Relatório destaca ganhos comerciais e preservação de setores sensíveis
A votação do relatório sobre o acordo de livre comércio entre Mercosul e União Europeia foi adiada nesta terça-feira (10) após pedido de vista do deputado Renildo Calheiros (PCdoB-PE). A reunião da Representação Brasileira no Parlamento do Mercosul será retomada em 24 de fevereiro, quando o presidente do colegiado, deputado Arlindo Chinaglia (PT-SP), apresentará o relatório. O documento ressalta a criação de uma ampla área de livre comércio com redução gradual de tarifas, preservação de setores sensíveis e mecanismos de solução de controvérsias. Parlamentares destacaram o caráter estratégico do acordo, negociado por mais de duas décadas, envolvendo mais de 700 milhões de pessoas.
Segundo a senadora Tereza Cristina (PP-MS), o tratado pode gerar competitividade, inovação e fortalecimento do agronegócio.
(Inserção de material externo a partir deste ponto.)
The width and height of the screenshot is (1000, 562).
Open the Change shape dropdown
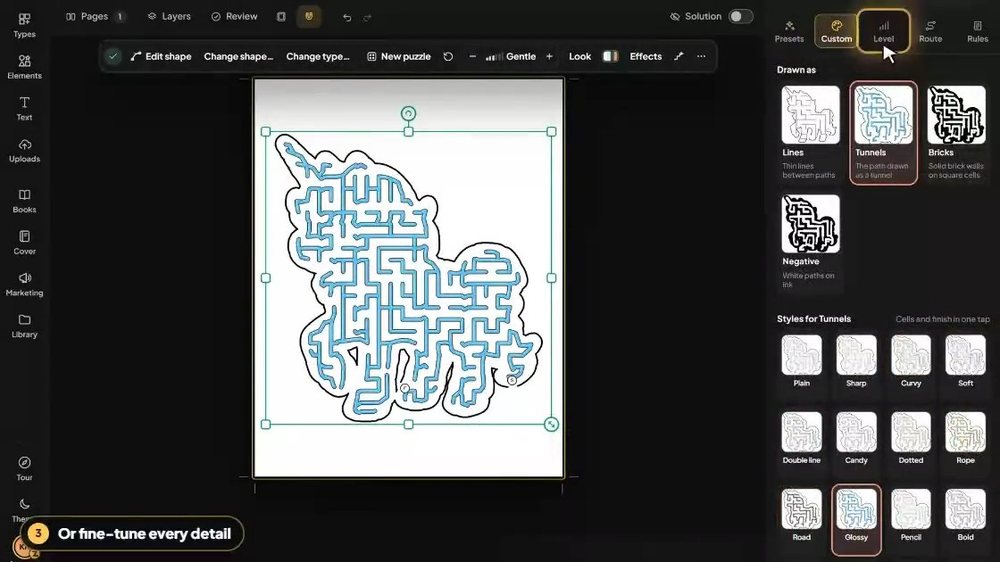239,56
O vice-presidente da Representação, senador Nelsinho Trad (PSD-MS), afirmou que o acordo deve aumentar exportações, gerar empregos e reduzir preços de produtos importados. Vinhos, chocolates, medicamentos, máquinas e carros europeus tendem a ficar mais acessíveis. O relatório será enviado ao Plenário da Câmara e, posteriormente, ao Senado. Parlamentares consideram o acordo um marco nas relações comerciais bilaterais, com efeitos diretos na economia brasileira. A expectativa é concluir a tramitação após o carnaval.